**TEXT TO READ**

"Spring is sprung, the grass
is riz…" and 'riz' it most certainly is, and will be until the nights
start drawing in and the first frosts put a stop to it all. The grass being 'riz' wouldn't be an issue if
we could just smile benignly and watch it wave gently in the breeze, but we
can't. We feel compelled to hack it to
within an inch of its life, on at least a weekly basis, and grass, being of a
hardy and sporting nature, just keeps on coming right back for more of the same
treatment.
I once read some research which
indicated that the reason we feel compelled to reduce grass to verdant stubble,
in this manner, is because of our prehistoric forebears. Back on the savannahs in Africa, they relished
the closely cropped grassland all around them as it meant that they could spot
a predator from miles away, thus making popping down for a swift one at the
waterhole less of a fraught exercise.

**SOURCE DATA**
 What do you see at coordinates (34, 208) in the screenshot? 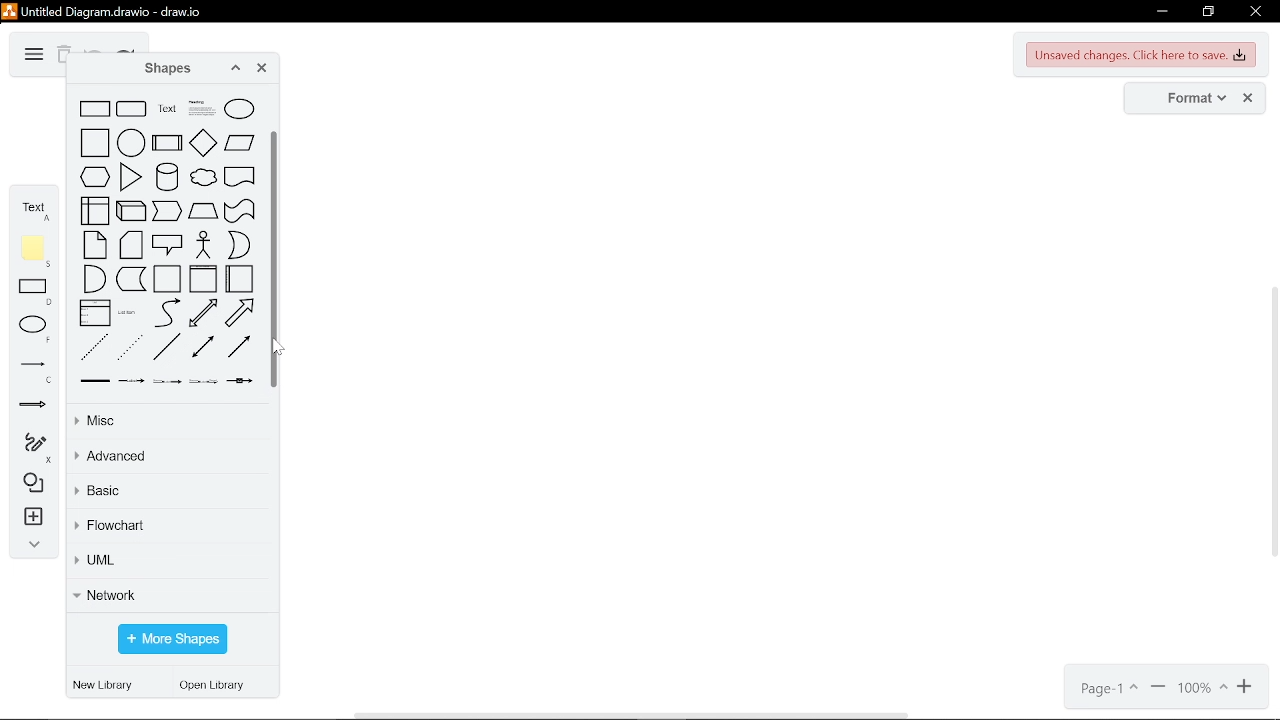
I see `text` at bounding box center [34, 208].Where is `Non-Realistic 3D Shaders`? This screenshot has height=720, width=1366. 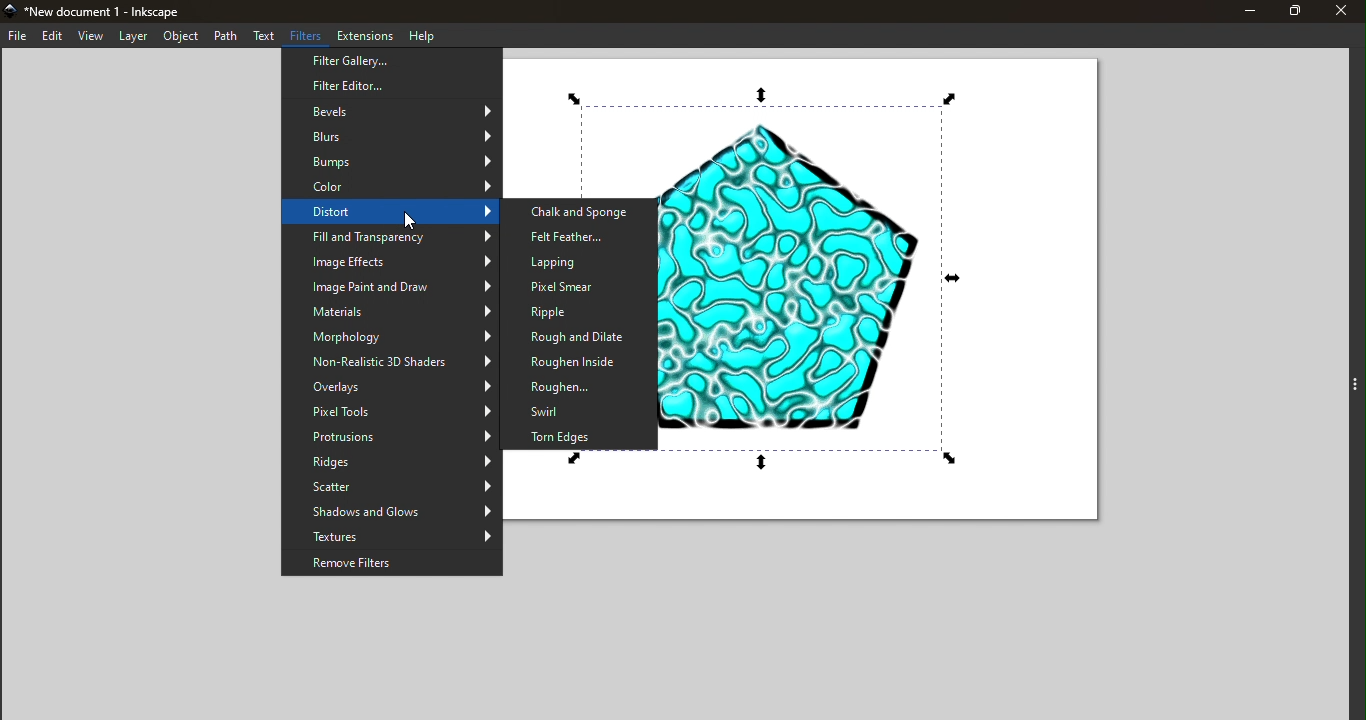
Non-Realistic 3D Shaders is located at coordinates (390, 362).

**CHALLENGES**
a – In Spanish, how does this sentence from the passage on mowing grass read: "I once read some research which indicated that the reason we feel compelled to reduce grass to verdant stubble, in this manner, is because of our prehistoric forebears."
b – Could you carry on the passage about mowing grass from the end of its last sentence?

**TASK RESPONSES**
a – Una vez leí una investigación que indicaba que la razón por la que nos sentimos obligados a reducir la hierba a un rastrojo verde, de esta manera, se debe a nuestros antepasados prehistóricos.

b –
Actually, saying that 'I read some research' makes it sound as if I spend
my leisure time poring over academic reports when, in all likelihood, I
probably got it from the back of a cereal packet, but it does have the ring of
truth to it. Why else would we insist on
surrounding ourselves with swathes of the green stuff which have no practical
purpose? You might argue that a back
lawn gives somewhere for the children and grandchildren to play, in the
unlikely event of clement weather, and for dogs to do that which dogs must do, but
what about those corner plots on the leafier estates which are cursed with
large lawns, to the front and sides, with which nothing can be done at all
other than to mow the stuff?
You may have gathered that I am
not one of life's gardeners. Lawn mowing
is, in fact, about the limit of my horticultural ability. When, years ago, I owned a flat, the lawn
that came with it was more of a curse than a blessing. I used to put off the evil day of going to
mow until I couldn't see my cat any more when he traversed the patch. With a heavy heart I would then attack it
(the lawn, not the cat) with a strimmer (I didn't possess a mower) and reduce
the patch to a series of stubbly hillocks for another month or so.
The strimmer, the electric rotary,
the hover and all the rest of the motorised mowing paraphernalia are another
reason why I dislike grass-cutting.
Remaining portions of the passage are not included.